Risk-based approaches for determining treatment strategies need further exploration. Some of the multivariable models to estimate an individual’s risk typically use information on personal characteristics, lifestyle, and clinical factors, such as age, sex, smoking status, blood pressure, lipids, and body size, to quantify the probability of developing an event, for example, in the next 10 years. Among the commonly used equations to estimate a patient’s absolute CVD risk at baseline include the Framingham Risk Scores [52], Pooled Cohort Equations [53], SCORE [54], and QRISK [55]. However, data-driven models are increasingly used in health care risk prediction tasks. For example, the use of deep learning algorithms to analyse data extracted from large-scale electronic health records has been reported to have better predictive capacity for vascular health outcomes than various data-driven algorithms [5658]. Deep learning models may be better at defining at-risk groups which might be relevant in evaluating any heterogeneity of treatment effects that are difficult to identify given conventional analytical methods and when using available trials data. Data-driven approaches may provide novel ways to help identify groups of people with the most and least to gain from blood pressure–lowering treatment for a given age, sex, ethnicity, or health status during a particular period in the person’s life course. However, whether a risk-based approach, based on these novel data-driven models, makes a substantive difference in identifying people who are most likely to benefit from blood pressure–lowering medications compared to commonly used risk assessment tools remains to be seen.

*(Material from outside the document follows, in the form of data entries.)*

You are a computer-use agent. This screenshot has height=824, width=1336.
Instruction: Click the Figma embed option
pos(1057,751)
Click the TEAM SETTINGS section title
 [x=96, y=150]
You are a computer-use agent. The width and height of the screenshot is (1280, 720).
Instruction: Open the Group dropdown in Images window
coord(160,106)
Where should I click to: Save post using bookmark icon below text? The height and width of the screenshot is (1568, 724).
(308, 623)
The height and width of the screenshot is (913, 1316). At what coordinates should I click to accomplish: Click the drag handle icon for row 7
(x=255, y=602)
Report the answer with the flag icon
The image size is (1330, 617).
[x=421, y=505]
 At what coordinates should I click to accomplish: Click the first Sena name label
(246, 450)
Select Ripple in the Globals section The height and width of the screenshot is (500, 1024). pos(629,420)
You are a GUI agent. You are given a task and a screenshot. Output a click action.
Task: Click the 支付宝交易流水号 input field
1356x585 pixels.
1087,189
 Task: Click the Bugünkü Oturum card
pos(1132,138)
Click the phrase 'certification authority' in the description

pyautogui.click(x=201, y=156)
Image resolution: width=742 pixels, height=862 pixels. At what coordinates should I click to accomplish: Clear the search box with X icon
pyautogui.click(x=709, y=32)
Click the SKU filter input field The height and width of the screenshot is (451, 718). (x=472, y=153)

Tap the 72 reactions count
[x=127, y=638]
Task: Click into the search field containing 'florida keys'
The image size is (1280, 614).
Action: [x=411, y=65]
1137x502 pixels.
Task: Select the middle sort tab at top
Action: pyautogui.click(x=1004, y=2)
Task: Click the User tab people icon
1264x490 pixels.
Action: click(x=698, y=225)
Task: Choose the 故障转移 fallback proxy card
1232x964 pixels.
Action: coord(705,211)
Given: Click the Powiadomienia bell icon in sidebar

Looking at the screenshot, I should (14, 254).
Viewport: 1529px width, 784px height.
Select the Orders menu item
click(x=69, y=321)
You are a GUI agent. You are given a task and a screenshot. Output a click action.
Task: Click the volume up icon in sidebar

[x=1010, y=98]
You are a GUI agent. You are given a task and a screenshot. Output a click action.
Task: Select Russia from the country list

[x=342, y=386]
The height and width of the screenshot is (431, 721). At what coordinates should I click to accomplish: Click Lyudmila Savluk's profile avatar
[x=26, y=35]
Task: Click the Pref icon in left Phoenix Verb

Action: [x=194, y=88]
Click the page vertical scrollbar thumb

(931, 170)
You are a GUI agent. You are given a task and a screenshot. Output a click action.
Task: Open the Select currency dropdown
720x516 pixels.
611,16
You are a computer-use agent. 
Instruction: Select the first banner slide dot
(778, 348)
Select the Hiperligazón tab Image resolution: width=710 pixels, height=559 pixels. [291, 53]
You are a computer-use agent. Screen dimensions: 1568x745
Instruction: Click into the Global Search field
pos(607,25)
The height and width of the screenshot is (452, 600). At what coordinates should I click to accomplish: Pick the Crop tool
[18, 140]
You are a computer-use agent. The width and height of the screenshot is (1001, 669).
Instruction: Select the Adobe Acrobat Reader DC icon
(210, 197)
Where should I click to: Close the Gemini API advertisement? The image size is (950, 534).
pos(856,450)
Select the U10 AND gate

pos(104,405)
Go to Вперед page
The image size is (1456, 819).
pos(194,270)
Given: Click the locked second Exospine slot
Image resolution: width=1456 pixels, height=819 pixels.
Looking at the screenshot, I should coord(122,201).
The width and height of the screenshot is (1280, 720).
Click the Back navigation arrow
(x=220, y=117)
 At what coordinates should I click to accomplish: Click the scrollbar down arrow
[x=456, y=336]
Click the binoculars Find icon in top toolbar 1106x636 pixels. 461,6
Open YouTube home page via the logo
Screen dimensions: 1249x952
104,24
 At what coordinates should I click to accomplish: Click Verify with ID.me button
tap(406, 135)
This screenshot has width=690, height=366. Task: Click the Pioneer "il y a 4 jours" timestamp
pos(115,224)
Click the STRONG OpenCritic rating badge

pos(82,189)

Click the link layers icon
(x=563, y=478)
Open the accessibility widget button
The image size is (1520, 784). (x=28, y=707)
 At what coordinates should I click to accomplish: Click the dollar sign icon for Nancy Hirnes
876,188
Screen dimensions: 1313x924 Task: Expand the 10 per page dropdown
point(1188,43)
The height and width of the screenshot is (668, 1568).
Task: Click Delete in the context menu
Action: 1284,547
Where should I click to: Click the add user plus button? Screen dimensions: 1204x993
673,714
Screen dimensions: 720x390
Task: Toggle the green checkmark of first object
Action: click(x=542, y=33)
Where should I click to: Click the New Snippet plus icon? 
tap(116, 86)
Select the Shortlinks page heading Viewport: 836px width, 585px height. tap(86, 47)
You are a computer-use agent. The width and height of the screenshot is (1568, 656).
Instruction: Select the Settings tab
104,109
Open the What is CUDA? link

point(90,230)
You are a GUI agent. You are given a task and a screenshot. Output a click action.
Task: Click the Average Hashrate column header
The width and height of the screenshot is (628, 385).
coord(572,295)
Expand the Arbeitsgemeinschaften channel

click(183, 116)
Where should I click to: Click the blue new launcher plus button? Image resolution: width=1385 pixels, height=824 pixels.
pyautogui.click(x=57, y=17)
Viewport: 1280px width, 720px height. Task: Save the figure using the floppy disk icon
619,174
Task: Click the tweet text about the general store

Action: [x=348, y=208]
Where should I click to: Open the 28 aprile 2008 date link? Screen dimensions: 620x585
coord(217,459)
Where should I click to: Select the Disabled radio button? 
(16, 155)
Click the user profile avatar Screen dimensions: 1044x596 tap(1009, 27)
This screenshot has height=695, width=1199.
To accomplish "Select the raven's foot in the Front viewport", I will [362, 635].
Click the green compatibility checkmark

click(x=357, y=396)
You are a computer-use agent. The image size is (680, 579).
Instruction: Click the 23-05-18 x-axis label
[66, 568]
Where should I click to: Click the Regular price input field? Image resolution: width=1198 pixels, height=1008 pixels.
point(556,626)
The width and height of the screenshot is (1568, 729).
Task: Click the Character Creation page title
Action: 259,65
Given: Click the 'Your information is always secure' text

There is also a need to further explore the use of combinations of different drug classes and even new types of drugs to lower blood pressure. A once-daily single pill with low doses of different classes of blood pressure–lowering drugs could be a promising pharmacotherapeutic strategy if it could optimally lower blood pressure as well as cause minimal adverse events [59]. Moreover, it might also be worth exploring novel treatments that could achieve greater blood pressure reduction than can be achieved by current therapies, be these new classes of pharmacologic agents or non-pharmacologic interventions.

Summary and Conclusions

Pharmacologic lowering of raised blood pressure is effective in the primary and secondary prevention of CVD. These effects are seen across a wide range of baseline blood pressure levels and not limited to those with high values only. However, clinical decision-making to treat raised blood pressure should include several considerations, including the level of blood pressure reduction that is feasible to achieve given the current evidence on the treatment effects of trialled drugs and therapeutic regimens. Conventional approaches that use blood pressure levels to assess the need for pharmacologic interventions to manage raised blood pressure may limit access to such treatment for those whose blood pressure levels do not reach the threshold for ‘abnormally high’ levels yet are at high risk of developing CVD. Alternative strategies to guide treatment decisions could be based on thresholds based on background CVD risk rather than on blood pressure levels. While there are several existing ways to assess background CVD risk, data-driven models, as applied to large-scale health data, may provide novel approaches to estimate the predicted absolute CVD risk at baseline. Future work should further compare and evaluate these risk-modifying approaches to therapy against standard strategies based on blood pressure thresholds in different populations and health care settings. Whichever strategy is used, discussions between patients and clinicians should include treatment effects on other important but less commonly reported vascular and non-vascular disease outcomes, as well as safety outcomes. Finally, future investigations should aim to develop novel pharmacological and non-pharmacological interventions that can achieve greater effects in blood pressure lowering but with minimal, or even less, adverse effects, than can be achieved with existing therapies.